Matters came to a head after last Saturday’s 2-0 FA Cup defeat at home to Manchester City when Karanka was asked why Downing and Bamford had been excluded from the squad and replied he “only wanted fighters” playing for him.

Whereas Bamford, a £6m January signing from Chelsea, has clearly been struggling, the omission of Downing – a Teessider the manager never really wanted to sign last season – stemmed from a training-ground row with the former England winger. Downing, a popular and influential dressing-room figure, proved the wrong man for Karanka to fall out with.

All-round relations had been deteriorating for some weeks, months even, with the new year seeing Karanka turning on fans for shouting “attack, attack” and the board for failing to sign Robert Snodgrass in January, and even blaming a member of the club’s medical staff for confusion over the fitness of the left-back George Friend.

As grudges festered results declined to the point where Boro have gone 10 league games without a win, scoring only three goals during that run.

Somewhere during the transition from autumn to winter the stubbornness that served the former Real Madrid defender so well in winning automatic promotion last season changed, almost imperceptibly, into an increasingly self-destructive force.

One of Karanka’s favourite motivational slogans is: “Tough situations don’t last; tough people do.” But his mistake was to see compromise and delegation as signs of weakness.

Intensely proud of his Basque heritage, the 43-year-old has a volatile side that led to the 2014 departure of Craig Hignett after nine months as his assistant, when the former Boro midfielder crossed him once too often.

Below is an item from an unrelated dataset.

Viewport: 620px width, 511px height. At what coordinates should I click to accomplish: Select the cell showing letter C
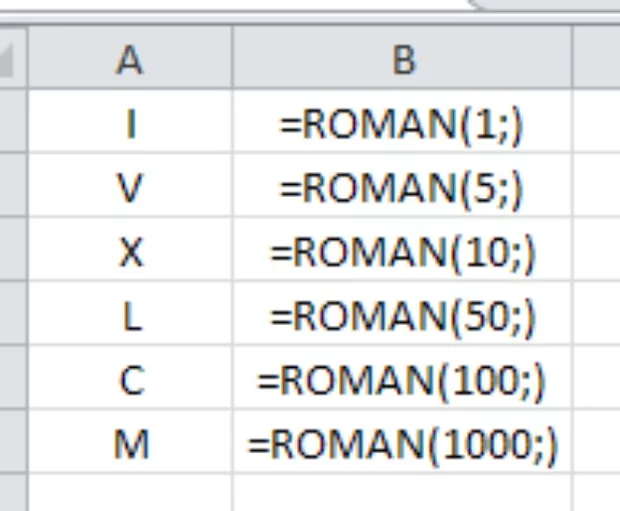[x=130, y=380]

Almost exactly a year ago a managerial tantrum led to his suspension by the club after a training-ground disagreement on the Friday before a Sunday defeat at Charlton. Briefly placed on gardening leave and denied admittance to the club, Karanka remained at home while his team played. Dismissal was widely expected but instead Gibson offered him the benefit of the doubt and was rewarded with automatic promotion.

Although the squad was strengthened appreciably during the summer – Negredo, Barragán, Marten de Roon and Traoré were among the arrivals – and the boardroom harboured hopes of a mid-table finish, Karanka consistently maintained finishing 17th would be a triumph.

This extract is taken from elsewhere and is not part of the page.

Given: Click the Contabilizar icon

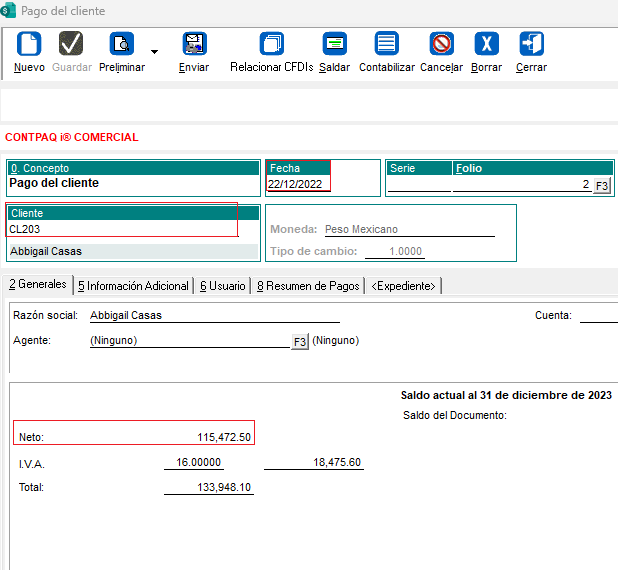Looking at the screenshot, I should click(x=386, y=44).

Resisting repeated calls to field two strikers, he persisted with one up front, resulting in a litany of draws and one of the division’s best defensive records. In reality the system itself was not so much a problem as his rigid, low-risk interpretation of it, which often left Negredo isolated and led to his team-mates being censured for attempting to “mix things up” by sometimes unleashing long, early balls.

This purist philosophy drew admiration. “Boro are so sophisticated,” enthused Alan Pardew, the then Crystal Palace manager, but it was Sean Dyche’s highly direct, distinctly non-frilly, fellow Premier League new boys, Burnley, who cantered into mid-table security.

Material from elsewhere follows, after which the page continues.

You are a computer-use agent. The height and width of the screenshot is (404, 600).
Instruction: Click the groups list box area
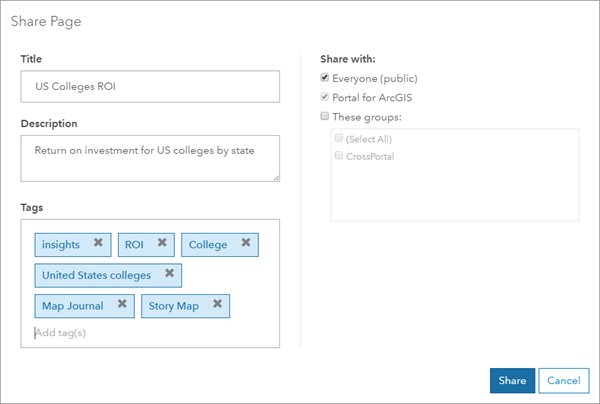point(455,175)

Hints of tensions had emerged last summer when Steve Agnew, Hignett’s replacement, appeared tempted to join his friend Steve Bruce at Aston Villa. Ultimately Agnew stayed but there were strong suggestions the respected coach was not consulted and confided in as much as he should have been by a manager whose controlling characteristics were possibly made more pronounced during those seasons in Madrid spent studying the Mourinho mind games songbook.

Agnew was disappointed to see Jordan Rhodes, his nephew, sidelined by the manager and offered no chance to show whether his Championship goalscoring feats could be replicated in the top tier. Part of the problem was Karanka felt Rhodes, now at Sheffield Wednesday, did not fit into his 4-2-3-1 system and could not operate as a lone striker. Although Rudy Gestede and Bamford, Rhodes’s January replacements, theoretically fitted the configuration, both have proved alarmingly ineffective.

Tellingly Ben Gibson, the nephew of the owner, Steve, recently indicated a flawed philosophy was costing Boro dear.

“We might have a very good defensive record but it’s hard to defend for as long as we defend sometimes,” said the centre-half. “It takes 11 people to be working their socks off and pulling in the right direction.”